(The problem): Render the lines of the listing below as a Markdown table with columns "No." and "Line", running from the line holding "Task: Click the home icon beside Genel" through the end of the listing, both ends included. Skip blank lines and leave the pictures out.

☆ ☆ ☆ ☆

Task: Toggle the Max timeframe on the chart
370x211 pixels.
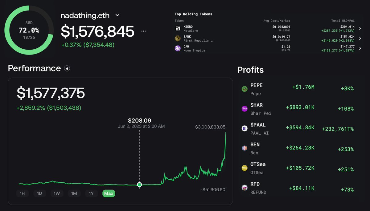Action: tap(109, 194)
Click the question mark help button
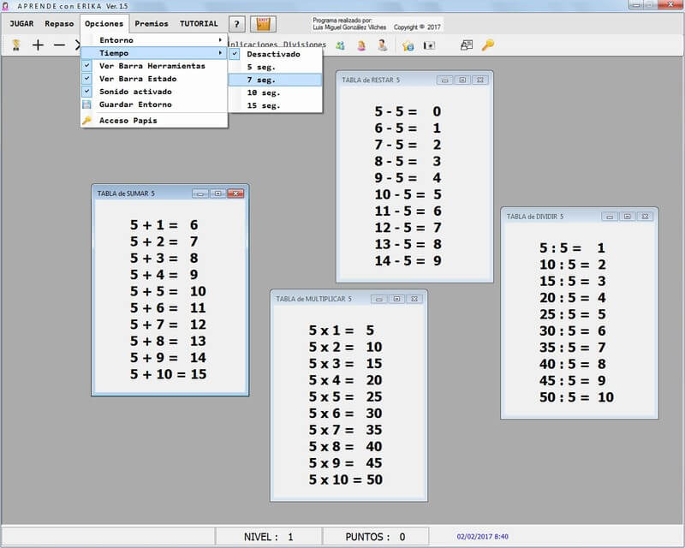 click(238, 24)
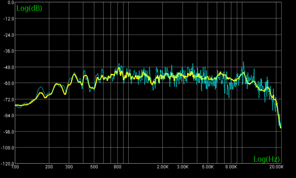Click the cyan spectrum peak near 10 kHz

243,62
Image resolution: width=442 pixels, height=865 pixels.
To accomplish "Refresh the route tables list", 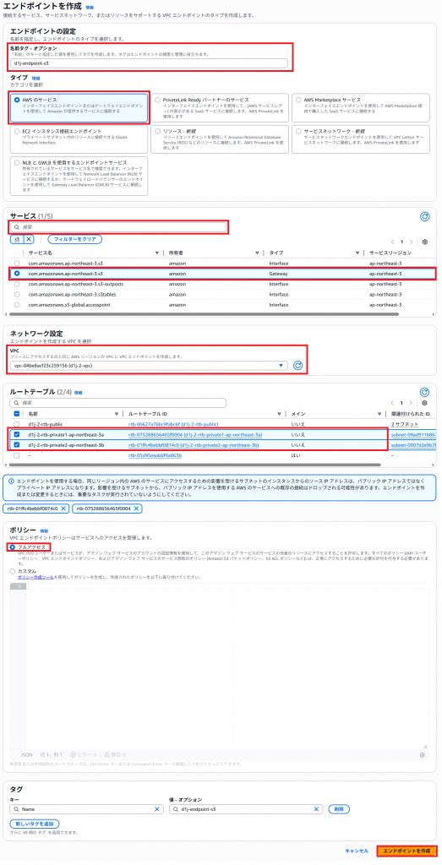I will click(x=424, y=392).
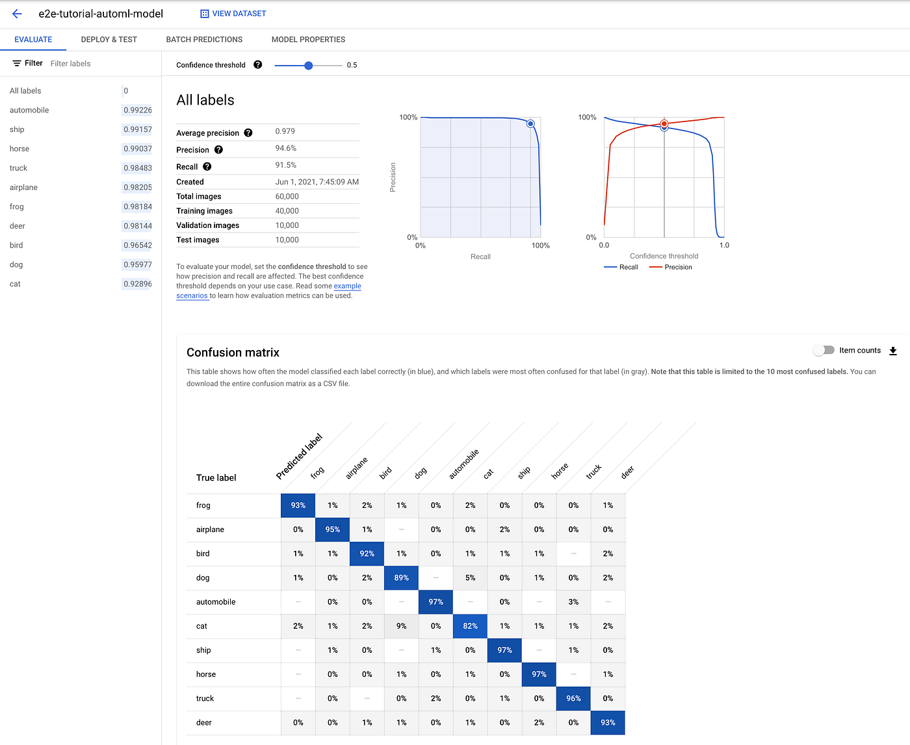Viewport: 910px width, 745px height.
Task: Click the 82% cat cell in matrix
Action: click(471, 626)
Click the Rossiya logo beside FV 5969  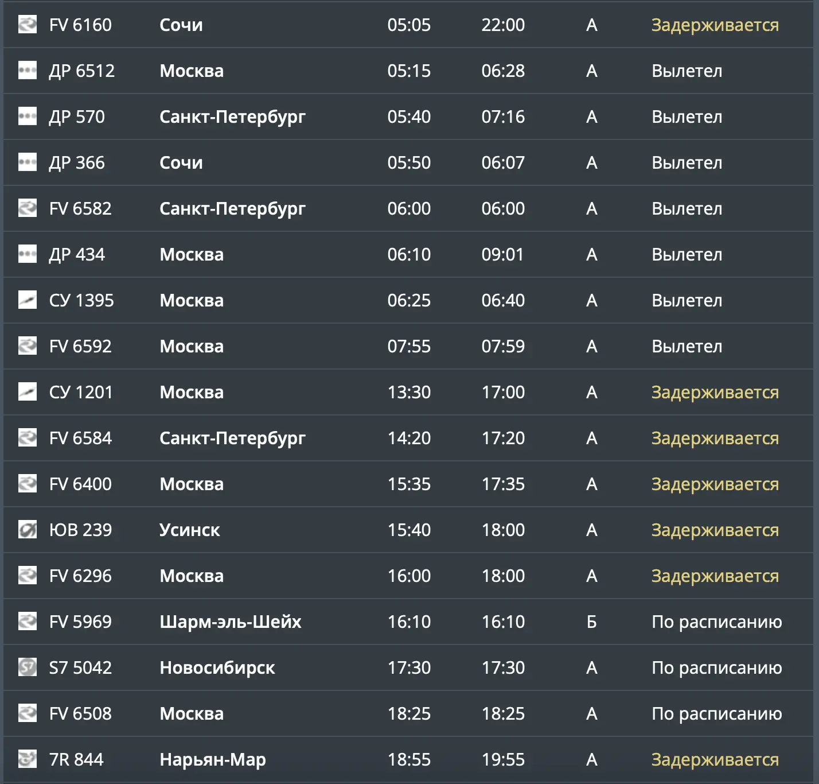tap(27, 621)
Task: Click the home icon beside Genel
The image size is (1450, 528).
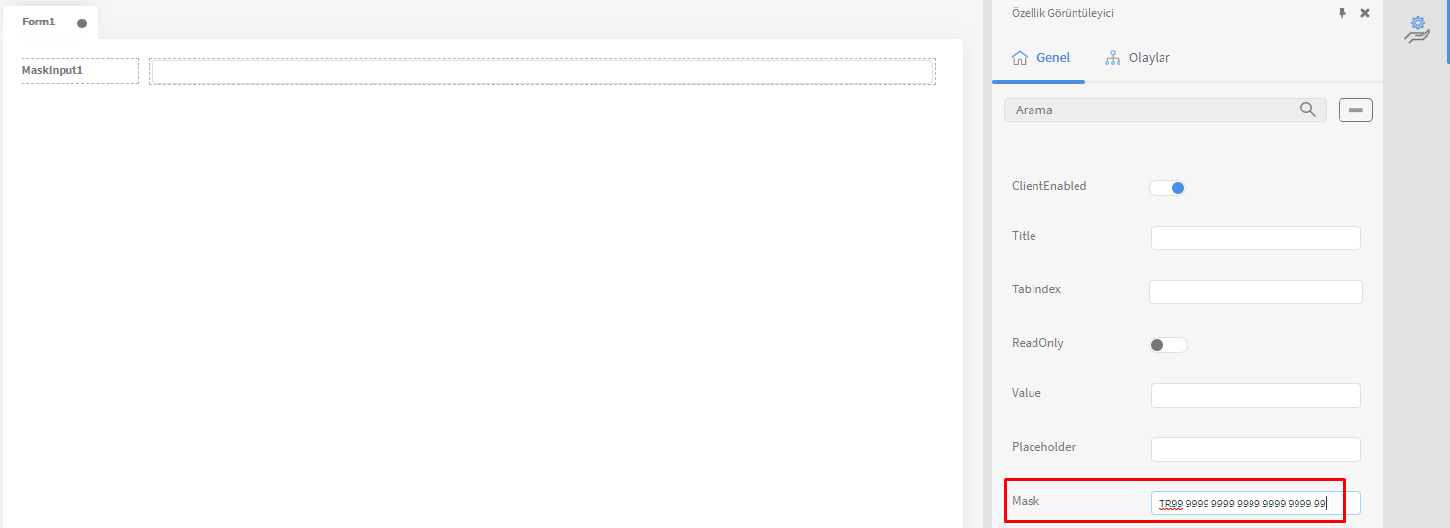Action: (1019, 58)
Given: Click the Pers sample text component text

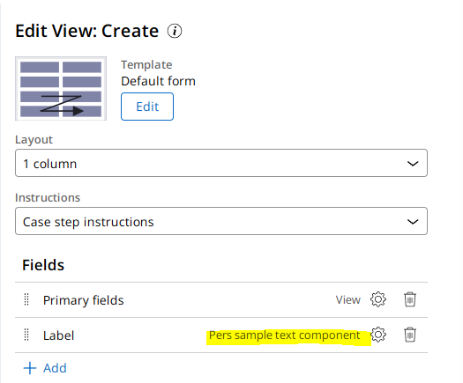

☆ ☆ ☆ ☆

(Correct answer):
| No. | Line |
|---|---|
| 1 | Task: Click the home icon beside Genel |
| 2 | The image size is (1450, 528). |
| 3 | Action: (1019, 58) |
| 4 | Given: Click the Pers sample text component text |